Un’altra formulazione dell’imperativo categorico, altrettanto centrale, è: “Agisci in modo da trattare l’umanità, sia nella tua persona sia in quella di ogni altro, sempre anche come fine e mai semplicemente come mezzo.” Qui Kant pone al centro la dignità inalienabile di ogni essere razionale. Nessuno può essere usato, manipolato, strumentalizzato per scopi altrui, nemmeno in nome di un presunto bene maggiore. Questa concezione è la radice della moderna idea di diritti umani: ogni individuo vale in quanto tale, e non per ciò che produce o rappresenta.
L’etica di Kant è esigente, austera, quasi ascetica. Non concede spazio ai compromessi. Per lui, l’uomo morale è un legislatore universale in potenza, e la sua autonomia consiste nel darsi da sé la legge, seguendo la voce della ragione. La libertà non è fare ciò che si vuole, ma obbedire a una legge che si riconosce come giusta in quanto frutto della propria razionalità. Non c’è spazio per il calcolo delle conseguenze o per l’utile personale: ciò che conta è l’intenzione, la volontà buona, che agisce per dovere e non per convenienza.
Questa visione ha ispirato intere generazioni di pensatori, giuristi, politici e cittadini. Ha dato linfa alla concezione moderna della responsabilità, all’idea che ciascuno sia chiamato a rispondere delle proprie azioni non solo di fronte agli altri, ma di fronte alla propria coscienza razionale.

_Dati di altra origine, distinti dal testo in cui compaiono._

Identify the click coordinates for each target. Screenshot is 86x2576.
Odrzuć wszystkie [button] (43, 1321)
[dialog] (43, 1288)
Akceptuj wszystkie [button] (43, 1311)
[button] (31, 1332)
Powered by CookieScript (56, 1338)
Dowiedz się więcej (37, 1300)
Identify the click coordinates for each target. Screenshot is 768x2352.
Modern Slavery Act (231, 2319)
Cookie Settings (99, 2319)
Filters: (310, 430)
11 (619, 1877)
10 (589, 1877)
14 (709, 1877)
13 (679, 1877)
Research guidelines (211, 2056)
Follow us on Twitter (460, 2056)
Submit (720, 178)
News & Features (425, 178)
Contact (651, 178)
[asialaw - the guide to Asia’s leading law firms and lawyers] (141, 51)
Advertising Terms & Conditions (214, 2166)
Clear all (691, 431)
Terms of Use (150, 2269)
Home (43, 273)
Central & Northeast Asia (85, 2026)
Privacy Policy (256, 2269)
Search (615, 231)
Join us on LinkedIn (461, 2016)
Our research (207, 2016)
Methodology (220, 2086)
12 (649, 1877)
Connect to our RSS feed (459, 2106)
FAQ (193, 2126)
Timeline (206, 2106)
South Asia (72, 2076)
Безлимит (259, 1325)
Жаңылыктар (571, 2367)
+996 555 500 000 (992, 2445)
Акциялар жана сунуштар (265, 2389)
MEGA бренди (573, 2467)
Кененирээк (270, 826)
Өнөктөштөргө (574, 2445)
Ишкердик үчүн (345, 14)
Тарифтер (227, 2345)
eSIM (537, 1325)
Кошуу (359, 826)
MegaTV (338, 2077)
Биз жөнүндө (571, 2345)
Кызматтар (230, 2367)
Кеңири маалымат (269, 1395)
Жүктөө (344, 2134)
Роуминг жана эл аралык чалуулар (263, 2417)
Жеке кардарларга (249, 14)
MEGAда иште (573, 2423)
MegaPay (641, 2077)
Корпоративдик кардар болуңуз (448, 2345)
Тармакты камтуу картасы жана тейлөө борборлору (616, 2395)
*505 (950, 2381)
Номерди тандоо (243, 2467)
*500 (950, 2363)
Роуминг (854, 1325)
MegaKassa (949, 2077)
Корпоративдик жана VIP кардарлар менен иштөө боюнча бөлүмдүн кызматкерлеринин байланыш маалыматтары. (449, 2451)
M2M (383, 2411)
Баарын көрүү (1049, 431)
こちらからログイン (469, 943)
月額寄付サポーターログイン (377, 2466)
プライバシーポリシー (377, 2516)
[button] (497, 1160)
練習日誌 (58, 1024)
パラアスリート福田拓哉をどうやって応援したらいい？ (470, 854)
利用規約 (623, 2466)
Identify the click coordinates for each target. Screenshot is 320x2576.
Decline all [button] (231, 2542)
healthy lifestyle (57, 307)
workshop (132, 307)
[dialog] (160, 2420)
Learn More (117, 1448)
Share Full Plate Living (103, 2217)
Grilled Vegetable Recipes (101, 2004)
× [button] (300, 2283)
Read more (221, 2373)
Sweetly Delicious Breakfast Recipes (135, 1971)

In un’epoca in cui spesso l’etica è ridotta a opinione personale o a strategia di marketing, Kant ricorda che la moralità autentica è universale, necessaria e inderogabile.
Certo, la rigidità della morale kantiana può apparire a tratti disumana, incapace di comprendere le sfumature, gli affetti, le situazioni complesse della vita reale. Ma è proprio nella sua intransigenza che risiede il suo valore: essa ci chiede di essere migliori di quanto siamo, di elevarci sopra l’egoismo e il calcolo, di trattare ogni essere umano come fine e mai come strumento. Kant ci parla da un secolo in cui l’onore e la responsabilità avevano ancora un significato assoluto, ma il suo messaggio è più attuale che mai: la vera libertà nasce dal dovere, e la vera etica è quella che può valere per tutti.
Nel mondo frammentato di oggi, dove spesso l’individuo è ridotto a ingranaggio di meccanismi sociali, economici o digitali, l’imperativo categorico è un richiamo potente alla dignità e alla coerenza morale. Agire secondo Kant significa chiedersi, in ogni scelta: “Potrei voler che tutti facessero come me?”. È una domanda semplice, ma capace di trasformare radicalmente la nostra idea di giustizia, rispetto e umanità.